Your goal:
List each line of the data in which the string "computer" appears.

<<<<

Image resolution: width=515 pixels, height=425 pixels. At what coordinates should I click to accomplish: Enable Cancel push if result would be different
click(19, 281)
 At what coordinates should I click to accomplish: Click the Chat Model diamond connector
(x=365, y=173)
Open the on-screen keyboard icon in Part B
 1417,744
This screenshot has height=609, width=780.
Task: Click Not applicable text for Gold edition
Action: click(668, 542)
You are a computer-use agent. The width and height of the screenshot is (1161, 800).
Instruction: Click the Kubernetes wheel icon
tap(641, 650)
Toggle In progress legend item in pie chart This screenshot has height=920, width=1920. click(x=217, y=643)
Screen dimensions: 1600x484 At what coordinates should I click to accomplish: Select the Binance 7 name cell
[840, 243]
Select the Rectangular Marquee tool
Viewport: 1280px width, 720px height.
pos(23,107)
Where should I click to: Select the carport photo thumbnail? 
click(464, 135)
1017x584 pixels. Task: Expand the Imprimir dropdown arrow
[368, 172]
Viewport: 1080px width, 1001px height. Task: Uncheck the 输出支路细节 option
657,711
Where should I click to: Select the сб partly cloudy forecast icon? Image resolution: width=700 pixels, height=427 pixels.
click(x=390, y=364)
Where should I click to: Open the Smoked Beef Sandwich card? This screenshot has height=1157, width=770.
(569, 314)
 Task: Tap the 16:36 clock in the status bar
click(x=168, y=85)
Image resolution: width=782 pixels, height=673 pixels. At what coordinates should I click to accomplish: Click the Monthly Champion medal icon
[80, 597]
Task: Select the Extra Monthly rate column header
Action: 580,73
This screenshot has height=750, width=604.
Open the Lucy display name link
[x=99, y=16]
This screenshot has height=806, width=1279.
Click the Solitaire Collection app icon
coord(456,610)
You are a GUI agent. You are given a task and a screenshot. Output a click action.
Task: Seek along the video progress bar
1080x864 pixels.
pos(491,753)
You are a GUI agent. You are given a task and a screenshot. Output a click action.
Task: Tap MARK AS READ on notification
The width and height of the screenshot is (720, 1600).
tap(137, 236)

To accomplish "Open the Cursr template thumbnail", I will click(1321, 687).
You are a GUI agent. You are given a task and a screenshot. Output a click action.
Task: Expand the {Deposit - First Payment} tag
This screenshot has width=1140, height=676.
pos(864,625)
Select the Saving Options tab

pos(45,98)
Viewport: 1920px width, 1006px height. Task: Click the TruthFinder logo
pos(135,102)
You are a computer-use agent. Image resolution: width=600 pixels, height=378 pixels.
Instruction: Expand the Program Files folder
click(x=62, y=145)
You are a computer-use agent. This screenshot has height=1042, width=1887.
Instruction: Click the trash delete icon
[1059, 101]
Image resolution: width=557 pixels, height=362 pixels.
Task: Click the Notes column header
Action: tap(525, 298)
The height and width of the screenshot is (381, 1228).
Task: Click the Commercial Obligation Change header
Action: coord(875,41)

>>>>

Expected output:
You are a computer-use agent. The width and height of the screenshot is (1161, 800).
You are a computer-use agent. Image resolution: width=600 pixels, height=378 pixels.
You are a computer-use agent. This screenshot has height=1042, width=1887.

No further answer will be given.